Document excerpt:
— begin —

It’s nostalgia, pure and simple. A remembrance, hinged on place and flavour. Sipping from my glass cup filled three-fourths of the way with breathlessly hot, spice-kissed Irani chai, I recognise the fact that this is the exact same feeling I’m accosted by every time I step into a storied Irani café (and each time I’m welcomed by its sibling—the often intertwined Parsi restaurant). It’s gooseflesh and childhood; it’s heritage and laughter; and it has nothing to do with how many times you end up frequenting a café, but everything to do with how often its smells and memories creep up on you without warning as you embark on your journeys through life.
Poona With a Dash of Maska
In my hometown of Poona (a name I prefer over the official Pune, for reasons wedded to emotion and wistfulness), roughly three hours from Bombay (preferred over Mumbai, for much the same reasons), the broken bricks and fading stonework of Café Yezdan have seen and delivered much. As I savour my chai, my eyes drift towards the café’s interiors, now flooded with early morning light and a nearly full house. My brun-maska has long been wiped off.

— end —

Exercises:
[a] In the Irani café passage, roughly how far is Poona from Bombay?
[b] Check each statement against the Irani café passage, answering yes or no and quoting the words that decide it: (i) The writer prefers the official name Pune to Poona. (ii) The writer's glass cup is filled three-fourths of the way. (iii) Café Yezdan is nearly empty in the early morning light.
[c] Pick up the Irani café passage after its last sentence and keep writing.

Raw data:
— begin —

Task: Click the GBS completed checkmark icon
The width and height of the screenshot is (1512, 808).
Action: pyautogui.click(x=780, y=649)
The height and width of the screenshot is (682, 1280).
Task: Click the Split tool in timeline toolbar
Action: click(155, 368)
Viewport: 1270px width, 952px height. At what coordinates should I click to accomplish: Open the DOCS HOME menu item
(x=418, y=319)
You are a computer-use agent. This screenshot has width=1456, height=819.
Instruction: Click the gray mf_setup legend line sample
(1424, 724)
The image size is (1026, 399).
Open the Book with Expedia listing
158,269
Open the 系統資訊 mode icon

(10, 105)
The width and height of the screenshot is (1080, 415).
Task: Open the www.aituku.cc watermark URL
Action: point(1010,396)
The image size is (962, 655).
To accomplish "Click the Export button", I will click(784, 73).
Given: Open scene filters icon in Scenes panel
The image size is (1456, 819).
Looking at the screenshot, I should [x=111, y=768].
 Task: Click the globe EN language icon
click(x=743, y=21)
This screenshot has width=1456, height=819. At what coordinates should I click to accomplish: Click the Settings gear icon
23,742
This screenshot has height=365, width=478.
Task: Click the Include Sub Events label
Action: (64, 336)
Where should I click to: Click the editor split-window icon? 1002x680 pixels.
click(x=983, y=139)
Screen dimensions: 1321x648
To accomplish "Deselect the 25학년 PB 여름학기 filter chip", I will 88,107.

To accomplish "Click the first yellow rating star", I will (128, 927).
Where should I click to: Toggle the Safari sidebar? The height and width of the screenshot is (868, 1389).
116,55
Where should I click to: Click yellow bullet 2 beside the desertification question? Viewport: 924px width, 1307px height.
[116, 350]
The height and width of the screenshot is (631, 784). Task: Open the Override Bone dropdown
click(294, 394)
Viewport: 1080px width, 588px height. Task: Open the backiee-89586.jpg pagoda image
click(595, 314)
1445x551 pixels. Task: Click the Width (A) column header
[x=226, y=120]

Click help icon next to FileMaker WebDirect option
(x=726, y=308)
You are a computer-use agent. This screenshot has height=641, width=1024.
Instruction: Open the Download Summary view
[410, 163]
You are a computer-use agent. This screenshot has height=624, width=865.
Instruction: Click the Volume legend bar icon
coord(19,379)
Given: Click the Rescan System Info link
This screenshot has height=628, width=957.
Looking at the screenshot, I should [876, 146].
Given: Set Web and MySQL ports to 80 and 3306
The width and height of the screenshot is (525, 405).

— end —

Answers below:
[a] Roughly three hours.

[b]
(i) No: "a name I prefer over the official Pune"
(ii) Yes: "filled three-fourths of the way"
(iii) No: "now flooded with early morning light and a nearly full house"

[c]
A Migration Across Cultures
Who can really articulate how it would all have seemed, right at the beginning? Escaping the Great Persian Famine of the 1890s, thousands of Persians embarked on an expedition that would lead them from the cold and uncharted expanses of the Hindu Kush mountain range towards the land then known as Hindostan. Amongst these pilgrims and their quest for survival, was a young man birthed in Yazd, today a Central-Iranian province found at the convergence of the Dasht-e Kavir and Dasht-e Lut deserts. One wonders whether Haji Mohammed Showghi Yezdi himself had any clue that his voyage from Kerman, through to Quetta, and finally arriving at the glittering, clamorous shores of Bombay, would someday culminate in the birth of something known as the Irani café.
My gaze falls on the café’s bentwood chairs and tightly-packed tables; on the odd colonial accents and the few painting and posters freckled with decay; on the plump glass jars at the counter laden with biscuits, rusks, and other childhood treats; and on the menu board on which are scrawled, in large letters, the ‘café specials’—this classic format being your instant zone of comfort in every Iranian café you step into. While Yezdan may not display the round Eastern European tables with black marble tops, those ubiquitous green-and-red-checkered tablecloths, and the high ceilings which usually validate the ID Card of the Irani café, this is very much a favoured child of the same family.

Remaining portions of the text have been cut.